→ TASK TO CARRY OUT
Please output the part of the entries below that opens with the line containing "Insert a comment using toolbar icon" and closes with the line containing "click(244, 245)", copying every line unchanged.

→ Data entries
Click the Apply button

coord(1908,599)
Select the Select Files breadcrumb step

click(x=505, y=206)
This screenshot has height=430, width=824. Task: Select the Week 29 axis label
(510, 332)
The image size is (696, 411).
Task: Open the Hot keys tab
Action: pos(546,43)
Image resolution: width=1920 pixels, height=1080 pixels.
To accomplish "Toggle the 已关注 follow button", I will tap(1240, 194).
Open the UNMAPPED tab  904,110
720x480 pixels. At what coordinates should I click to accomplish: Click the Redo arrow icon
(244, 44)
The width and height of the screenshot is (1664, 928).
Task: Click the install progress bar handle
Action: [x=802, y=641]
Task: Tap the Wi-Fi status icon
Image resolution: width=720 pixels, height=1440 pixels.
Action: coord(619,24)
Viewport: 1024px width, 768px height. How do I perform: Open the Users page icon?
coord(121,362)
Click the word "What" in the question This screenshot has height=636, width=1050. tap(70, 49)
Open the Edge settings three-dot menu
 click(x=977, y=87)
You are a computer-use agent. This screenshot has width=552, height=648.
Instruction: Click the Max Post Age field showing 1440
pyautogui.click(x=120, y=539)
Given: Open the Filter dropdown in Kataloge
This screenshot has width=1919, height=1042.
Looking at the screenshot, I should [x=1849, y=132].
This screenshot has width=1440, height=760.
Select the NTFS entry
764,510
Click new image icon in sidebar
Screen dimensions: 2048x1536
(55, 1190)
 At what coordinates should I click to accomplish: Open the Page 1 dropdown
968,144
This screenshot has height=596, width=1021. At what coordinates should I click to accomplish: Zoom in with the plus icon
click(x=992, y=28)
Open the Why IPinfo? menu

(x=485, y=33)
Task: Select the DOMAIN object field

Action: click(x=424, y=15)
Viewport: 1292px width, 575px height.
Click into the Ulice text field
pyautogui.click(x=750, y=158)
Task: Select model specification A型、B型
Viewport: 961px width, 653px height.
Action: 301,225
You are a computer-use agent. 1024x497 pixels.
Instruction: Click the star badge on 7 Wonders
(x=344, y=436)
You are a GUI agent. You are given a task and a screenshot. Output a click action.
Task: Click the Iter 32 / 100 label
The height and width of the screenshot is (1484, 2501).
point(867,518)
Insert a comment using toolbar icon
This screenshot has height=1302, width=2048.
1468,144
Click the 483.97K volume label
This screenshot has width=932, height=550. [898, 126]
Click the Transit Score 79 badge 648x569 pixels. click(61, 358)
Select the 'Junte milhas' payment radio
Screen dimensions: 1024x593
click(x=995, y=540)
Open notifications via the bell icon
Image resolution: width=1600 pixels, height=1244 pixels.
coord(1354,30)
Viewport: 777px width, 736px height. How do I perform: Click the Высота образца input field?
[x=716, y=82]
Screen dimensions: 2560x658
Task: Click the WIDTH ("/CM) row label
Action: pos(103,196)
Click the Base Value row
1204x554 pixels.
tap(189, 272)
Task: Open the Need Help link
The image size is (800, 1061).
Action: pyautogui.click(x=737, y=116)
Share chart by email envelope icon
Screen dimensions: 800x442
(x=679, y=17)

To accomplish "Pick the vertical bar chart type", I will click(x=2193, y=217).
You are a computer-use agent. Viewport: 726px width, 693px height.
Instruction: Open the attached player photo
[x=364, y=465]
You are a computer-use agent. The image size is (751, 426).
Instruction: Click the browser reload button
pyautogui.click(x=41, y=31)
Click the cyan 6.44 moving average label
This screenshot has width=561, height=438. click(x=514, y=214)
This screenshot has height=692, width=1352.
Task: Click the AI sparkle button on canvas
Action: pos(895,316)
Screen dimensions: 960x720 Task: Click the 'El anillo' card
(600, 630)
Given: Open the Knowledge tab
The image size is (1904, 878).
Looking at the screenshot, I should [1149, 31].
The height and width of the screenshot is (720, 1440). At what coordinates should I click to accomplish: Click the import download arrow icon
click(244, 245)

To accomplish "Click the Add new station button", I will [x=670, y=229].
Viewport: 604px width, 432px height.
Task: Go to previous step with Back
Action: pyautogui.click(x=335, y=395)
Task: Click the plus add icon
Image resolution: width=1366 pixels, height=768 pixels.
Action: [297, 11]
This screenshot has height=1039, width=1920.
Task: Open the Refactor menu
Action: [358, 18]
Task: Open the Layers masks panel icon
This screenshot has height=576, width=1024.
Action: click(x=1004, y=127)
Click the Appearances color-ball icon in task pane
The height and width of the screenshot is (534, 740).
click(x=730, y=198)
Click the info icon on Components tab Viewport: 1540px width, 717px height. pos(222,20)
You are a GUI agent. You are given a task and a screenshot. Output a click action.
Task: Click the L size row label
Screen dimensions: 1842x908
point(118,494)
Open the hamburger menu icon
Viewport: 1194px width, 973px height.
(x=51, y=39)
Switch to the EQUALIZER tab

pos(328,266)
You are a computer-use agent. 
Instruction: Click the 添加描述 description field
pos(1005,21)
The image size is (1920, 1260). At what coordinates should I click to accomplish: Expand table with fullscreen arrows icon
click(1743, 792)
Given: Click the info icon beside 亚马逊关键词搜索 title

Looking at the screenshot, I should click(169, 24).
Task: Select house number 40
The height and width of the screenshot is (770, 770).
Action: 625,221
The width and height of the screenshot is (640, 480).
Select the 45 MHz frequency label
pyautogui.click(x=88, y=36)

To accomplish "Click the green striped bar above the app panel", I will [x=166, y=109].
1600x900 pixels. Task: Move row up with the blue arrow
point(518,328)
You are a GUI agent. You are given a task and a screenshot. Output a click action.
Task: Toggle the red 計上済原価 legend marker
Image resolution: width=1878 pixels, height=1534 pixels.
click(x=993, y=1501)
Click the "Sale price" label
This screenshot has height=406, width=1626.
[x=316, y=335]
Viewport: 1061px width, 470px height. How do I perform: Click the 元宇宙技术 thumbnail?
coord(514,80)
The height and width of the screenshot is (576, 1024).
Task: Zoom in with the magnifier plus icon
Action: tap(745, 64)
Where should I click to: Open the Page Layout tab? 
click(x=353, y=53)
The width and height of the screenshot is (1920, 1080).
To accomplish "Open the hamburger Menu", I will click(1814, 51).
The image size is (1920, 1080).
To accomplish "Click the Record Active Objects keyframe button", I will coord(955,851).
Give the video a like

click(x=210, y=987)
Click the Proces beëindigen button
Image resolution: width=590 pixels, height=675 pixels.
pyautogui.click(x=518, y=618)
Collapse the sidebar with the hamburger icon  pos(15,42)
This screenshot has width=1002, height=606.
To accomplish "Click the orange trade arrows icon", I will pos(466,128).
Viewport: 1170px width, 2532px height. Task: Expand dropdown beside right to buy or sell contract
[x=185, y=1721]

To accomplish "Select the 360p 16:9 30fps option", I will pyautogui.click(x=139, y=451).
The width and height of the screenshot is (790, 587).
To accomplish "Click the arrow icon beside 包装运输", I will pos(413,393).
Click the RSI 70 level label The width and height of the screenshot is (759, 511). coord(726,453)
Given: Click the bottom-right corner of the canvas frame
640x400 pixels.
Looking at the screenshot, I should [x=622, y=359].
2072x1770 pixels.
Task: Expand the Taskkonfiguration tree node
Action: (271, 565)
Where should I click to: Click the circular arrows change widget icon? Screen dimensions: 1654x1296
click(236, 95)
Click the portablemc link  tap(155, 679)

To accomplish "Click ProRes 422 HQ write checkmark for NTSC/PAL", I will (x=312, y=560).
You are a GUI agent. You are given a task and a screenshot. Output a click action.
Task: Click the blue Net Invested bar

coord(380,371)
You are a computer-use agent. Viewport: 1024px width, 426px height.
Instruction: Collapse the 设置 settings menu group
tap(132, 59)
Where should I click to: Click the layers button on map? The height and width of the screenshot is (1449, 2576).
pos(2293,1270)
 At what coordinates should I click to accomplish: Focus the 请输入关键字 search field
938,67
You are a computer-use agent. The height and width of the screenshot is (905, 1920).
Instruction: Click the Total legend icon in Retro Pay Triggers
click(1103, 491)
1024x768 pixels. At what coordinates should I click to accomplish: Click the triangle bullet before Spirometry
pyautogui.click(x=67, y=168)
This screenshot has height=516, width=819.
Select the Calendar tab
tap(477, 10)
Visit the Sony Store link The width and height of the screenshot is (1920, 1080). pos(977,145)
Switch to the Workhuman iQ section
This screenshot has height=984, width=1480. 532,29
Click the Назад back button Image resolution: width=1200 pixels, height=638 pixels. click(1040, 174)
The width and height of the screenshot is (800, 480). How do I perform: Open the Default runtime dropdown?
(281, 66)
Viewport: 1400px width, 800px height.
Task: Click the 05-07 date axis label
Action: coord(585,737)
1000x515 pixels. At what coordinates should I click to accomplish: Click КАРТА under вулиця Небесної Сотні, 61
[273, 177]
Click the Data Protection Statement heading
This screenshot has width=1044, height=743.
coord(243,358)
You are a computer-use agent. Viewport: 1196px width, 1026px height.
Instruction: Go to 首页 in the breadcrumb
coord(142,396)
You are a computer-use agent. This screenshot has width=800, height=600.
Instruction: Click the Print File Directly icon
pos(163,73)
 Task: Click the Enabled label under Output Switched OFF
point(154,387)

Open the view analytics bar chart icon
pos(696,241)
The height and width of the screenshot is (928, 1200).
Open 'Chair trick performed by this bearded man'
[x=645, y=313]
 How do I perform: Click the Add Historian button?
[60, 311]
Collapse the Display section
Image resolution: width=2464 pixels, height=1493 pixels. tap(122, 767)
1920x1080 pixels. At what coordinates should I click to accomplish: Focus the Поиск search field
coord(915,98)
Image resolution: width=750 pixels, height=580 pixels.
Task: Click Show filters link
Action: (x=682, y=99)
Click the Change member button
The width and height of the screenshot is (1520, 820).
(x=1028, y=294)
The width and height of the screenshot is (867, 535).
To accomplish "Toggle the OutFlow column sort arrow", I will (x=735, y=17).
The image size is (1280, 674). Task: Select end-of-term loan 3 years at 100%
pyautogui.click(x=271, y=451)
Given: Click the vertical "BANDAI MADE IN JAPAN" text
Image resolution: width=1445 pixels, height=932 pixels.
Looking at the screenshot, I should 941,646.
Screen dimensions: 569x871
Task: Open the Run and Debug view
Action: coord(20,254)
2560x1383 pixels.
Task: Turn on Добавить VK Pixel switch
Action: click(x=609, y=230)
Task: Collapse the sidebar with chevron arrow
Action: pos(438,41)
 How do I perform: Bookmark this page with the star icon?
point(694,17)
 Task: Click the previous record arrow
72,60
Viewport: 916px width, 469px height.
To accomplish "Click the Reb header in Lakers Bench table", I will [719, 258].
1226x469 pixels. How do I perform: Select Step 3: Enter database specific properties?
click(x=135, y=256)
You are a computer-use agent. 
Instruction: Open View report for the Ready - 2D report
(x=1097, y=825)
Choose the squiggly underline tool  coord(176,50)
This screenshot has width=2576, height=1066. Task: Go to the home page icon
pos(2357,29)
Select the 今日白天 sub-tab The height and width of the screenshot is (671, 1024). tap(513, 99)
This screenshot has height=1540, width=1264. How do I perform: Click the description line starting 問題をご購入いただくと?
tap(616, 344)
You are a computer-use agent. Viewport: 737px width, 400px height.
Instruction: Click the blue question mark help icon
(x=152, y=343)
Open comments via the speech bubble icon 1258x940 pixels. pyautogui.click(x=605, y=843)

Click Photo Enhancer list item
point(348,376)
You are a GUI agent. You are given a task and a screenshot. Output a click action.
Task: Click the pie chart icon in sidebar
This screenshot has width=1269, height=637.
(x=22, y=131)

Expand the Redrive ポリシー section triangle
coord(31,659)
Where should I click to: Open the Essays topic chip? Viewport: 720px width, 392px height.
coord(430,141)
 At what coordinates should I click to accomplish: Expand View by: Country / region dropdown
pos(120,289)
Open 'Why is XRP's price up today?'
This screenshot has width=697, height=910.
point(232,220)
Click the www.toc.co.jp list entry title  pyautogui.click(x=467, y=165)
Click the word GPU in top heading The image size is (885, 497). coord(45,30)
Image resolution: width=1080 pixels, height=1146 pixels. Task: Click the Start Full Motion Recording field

→ WRITTEN SOLUTION
Insert a comment using toolbar icon
This screenshot has height=1302, width=2048.
1468,144
Click the 483.97K volume label
This screenshot has width=932, height=550. [898, 126]
Click the Transit Score 79 badge 648x569 pixels. click(61, 358)
Select the 'Junte milhas' payment radio
Screen dimensions: 1024x593
click(x=995, y=540)
Open notifications via the bell icon
Image resolution: width=1600 pixels, height=1244 pixels.
coord(1354,30)
Viewport: 777px width, 736px height. How do I perform: Click the Высота образца input field?
[x=716, y=82]
Screen dimensions: 2560x658
Task: Click the WIDTH ("/CM) row label
Action: pos(103,196)
Click the Base Value row
1204x554 pixels.
tap(189, 272)
Task: Open the Need Help link
The image size is (800, 1061).
Action: pyautogui.click(x=737, y=116)
Share chart by email envelope icon
Screen dimensions: 800x442
(x=679, y=17)

To accomplish "Pick the vertical bar chart type", I will click(x=2193, y=217).
You are a computer-use agent. Viewport: 726px width, 693px height.
Instruction: Open the attached player photo
[x=364, y=465]
You are a computer-use agent. The image size is (751, 426).
Instruction: Click the browser reload button
pyautogui.click(x=41, y=31)
Click the cyan 6.44 moving average label
This screenshot has width=561, height=438. click(x=514, y=214)
This screenshot has height=692, width=1352.
Task: Click the AI sparkle button on canvas
Action: pos(895,316)
Screen dimensions: 960x720 Task: Click the 'El anillo' card
(600, 630)
Given: Open the Knowledge tab
The image size is (1904, 878).
Looking at the screenshot, I should [1149, 31].
The height and width of the screenshot is (720, 1440). At what coordinates should I click to accomplish: Click the import download arrow icon
click(244, 245)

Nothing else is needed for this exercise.